Você teoriza com paixão sobre essa maioria, mas nunca construiu um movimento com ou para ela. Como você explica essa lacuna?
Sim e não. Viajando por todos os estados brasileiros e conhecendo pessoas de todas as classes sociais, sempre encontrei boas receptividade às minhas ideias. Havia motivos para preconceito: falo com sotaque, uso terno escuro, as pessoas me perguntam na rua se sou pastor evangélico. Mas sempre fui bem-vindo, porque o Brasil é uma sociedade aberta interiormente. Mas sua crítica é pertinente ao afirmar que não formei um movimento. Não dediquei tempo suficiente a seduzir e convencer as pessoas. Nem tive o nível necessário de sacrifício, porque o critério fundamental na política é a disposição para o sacrifício: palavras são baratas e suspeitas se não houver comprometimento em pagar o preço no caminho para a cruz. Não fiz o suficiente. Agora, pelas futuras gerações, tentarei expiar meus pecados passados.
Diante da atual rivalidade entre os Estados Unidos e a China, a América Latina pode articular seu próprio projeto?
Nenhum dos principais atores globais possui um projeto que atenda aos interesses da maioria da humanidade. A América Latina poderia ser o grande laboratório para alternativas, desde que defenda sua soberania nacional.
A América Latina sempre foi dependente de uma forma ou de outra.
Foi a região mais submissa à potência hegemônica na segunda metade do século XX. Fez o que os mercados financeiros exigiam e sofreu a queda mais catastrófica em sua participação no PIB global. Isso ilustra um princípio: na história, a rebeldia nem sempre compensa, mas a obediência sempre é punida.

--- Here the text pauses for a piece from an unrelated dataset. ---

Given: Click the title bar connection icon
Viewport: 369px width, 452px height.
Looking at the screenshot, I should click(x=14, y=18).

Então, o caminho a seguir é confrontar esses poderes?
Não se trata de confronto retórico. Não devemos debater a Doutrina Monroe como doutrina. A política externa dos EUA baseia-se na hegemonia hemisférica e na prevenção de hegemonias rivais: um debate intelectual não mudará isso. O que precisamos fazer é construir uma microestrutura compartilhada de produção econômica e cultural, para que, eventualmente, a Doutrina Monroe se torne irrelevante. Se demonstrarmos que a união entre inteligência e natureza, entre capitalismo popular e uma economia do conhecimento inclusiva, é viável na América Latina, também poderá ser viável nos Estados Unidos. É assim que podemos reverter o colonialismo mental.

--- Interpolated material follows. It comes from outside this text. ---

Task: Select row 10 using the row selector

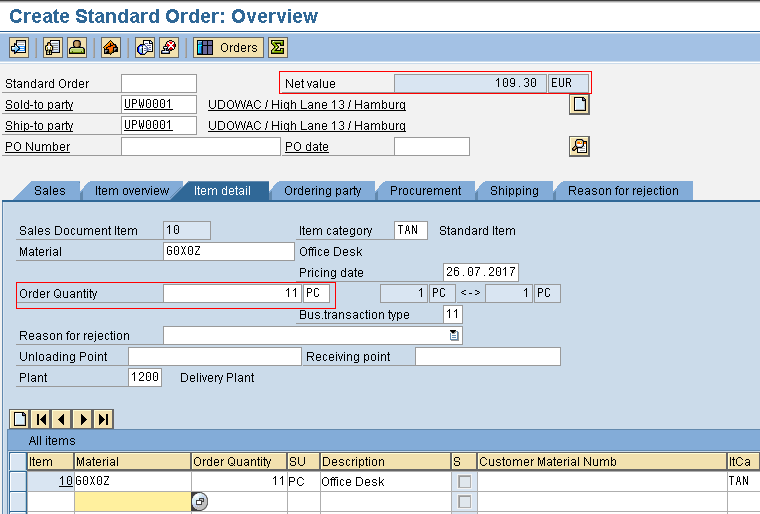Action: click(17, 481)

Num mundo marcado pela crise ecológica, pela revolução digital e pelo autoritarismo eleitoral, como podemos imaginar uma política que combine imaginação institucional com uma fé renovada na capacidade humana?

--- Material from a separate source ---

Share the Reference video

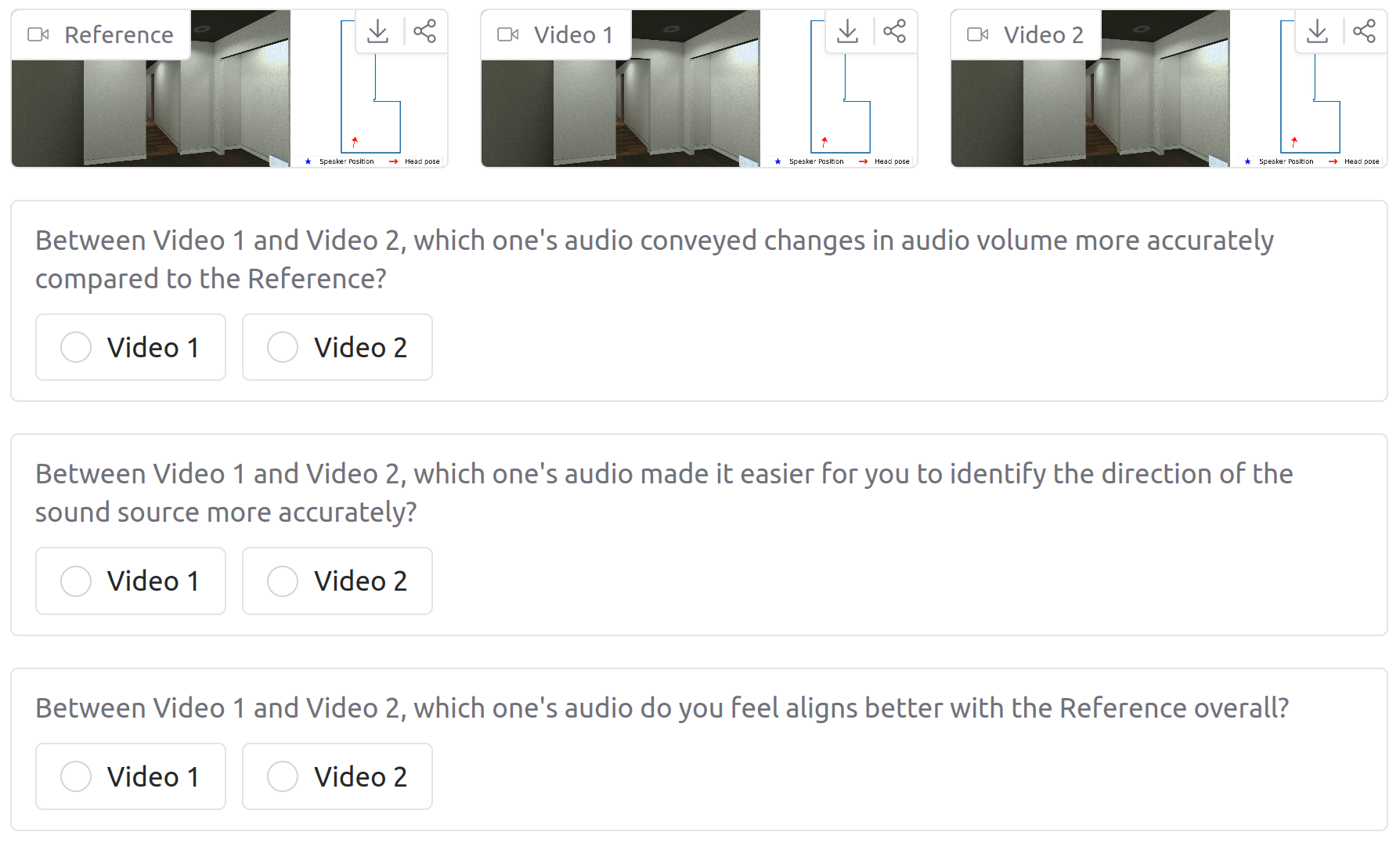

Não existe uma fórmula única. A questão precisa ser dividida em partes. Há uma abordagem política, uma abordagem educacional e uma abordagem econômica, todas ligadas ao mesmo espírito. Vamos falar sobre educação. Precisamos de uma revolução educacional que esteja alinhada com nossos modelos. No Brasil, nossa educação parece visar transformar os jovens brasileiros do século XXI em estudantes franceses do século XIX. É um ciclo dogmático baseado na repetição e na memorização. Em vez disso, precisamos de uma educação que priorize habilidades analíticas e sintéticas; que priorize a transformação como porta de entrada para a compreensão dos fenômenos naturais e sociais; que seja profundamente seletiva em seu conteúdo, em vez de uma aprendizagem enciclopédica superficial; que tenha a cooperação como fundamento social da aprendizagem; e que oriente toda a aprendizagem desde os primeiros estágios de forma dialética: nada deve ser ensinado apenas uma vez, tudo deve ser ensinado pelo menos duas vezes, a partir de duas perspectivas contrastantes. Os projetos de Domingo Faustino Sarmiento na Argentina do século XIX e de José Vasconcelos no México do século XX foram revolucionários em sua abordagem à educação, fomentando o gênio reprimido do nosso povo. Esse deve ser o nosso princípio orientador: menos enciclopédia, mais vida, mais anarquia, mais transformação. Vamos lutar!